Sweet & Sour Potatoes (Saures Kartoffelgemüse)
Sour & Sour Potatoes are a specialty of Bavaria (Bayern). Potatoes are cooked with other root vegetables, such as carrots. The mixture is then seasoned with sugar and vinegar to give the dish a sweet and sour flavor.

Hoppelpoppel is a specialty of Berlin and an excellent way to use left-overs. In this dish, meat is cut into strips. It is then scrambled together with eggs, potatoes, onions, and seasonings.

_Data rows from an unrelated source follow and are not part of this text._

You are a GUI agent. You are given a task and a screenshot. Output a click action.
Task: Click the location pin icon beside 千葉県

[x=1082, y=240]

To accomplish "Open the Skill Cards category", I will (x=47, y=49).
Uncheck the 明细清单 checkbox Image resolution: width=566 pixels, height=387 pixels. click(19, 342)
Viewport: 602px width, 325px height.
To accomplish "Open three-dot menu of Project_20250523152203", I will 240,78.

Sweet Apple & Potato Noodles (Schleizer Bambser)
Schleizer Bambser is a sweet potato dish from Thuringia (Thüringen). A dough is made from cooked potatoes, apples, eggs, and sugar. They are placed over noodles, then the dish topped with cinnamon sugar and is baked in the oven until golden brown.

Potatoes (Kartoffel)
Photo: © Judy Tejero Photography

Potato Recipes

Kartoffelpuffer  (Potato Pancakes)
Kartoffelpuffer (mit Zwiebel)  (Potato Pancakes (with Onions))
Dicker Hans Kartoffelpuffer  (Potato Pancakes "Fat Hans")
Bayerischer Kartoffelsalat  (Bavarian Potato Salad)
Kohlrabi Eintopf  (Kohlrabi Stew)
Sauerkrautpuffer  (Sauerkraut-Potato Pancakes)
Sauerkraut Bier Suppe mit Würstchen  (Sauerkraut Beer Soup with Frankfurters)
Leberkäseauflauf mit Sauerkraut und Kartoffeln  (Leberkäse Sauerkraut Potato Casserole)
Kartoffeln mit Spargel und Kräutercreme  (Potatoes with Asparagus and Herb Dressing)
Kartoffelauflauf mit Spargel  (Potato and Asparagus Casserole)
Spaghettikürbis-Kartoffelpuffer  (Spaghetti Squash & Potato Pancakes)
Kartoffelsuppe  (Potato Soup)

Pan Fried Potaotes
Photo: © HLPhoto -

Potato Storage Tips

When storing potatoes, remember 3 things: dark, dry, and cool. Here are some important storage tips.

Store potatoes in a dark area.
Place potatoes in a dark paper bag which allows air to reach the potatoes. Do not use plastic bags.
Store potatoes in a dry place. Humidity and moisture promotes rotting and mold formation.
Store potatoes away from fruits.
Store potatoes in a cool, but not freezing, area.
Don't drop potatoes. Dropping them causes bruises.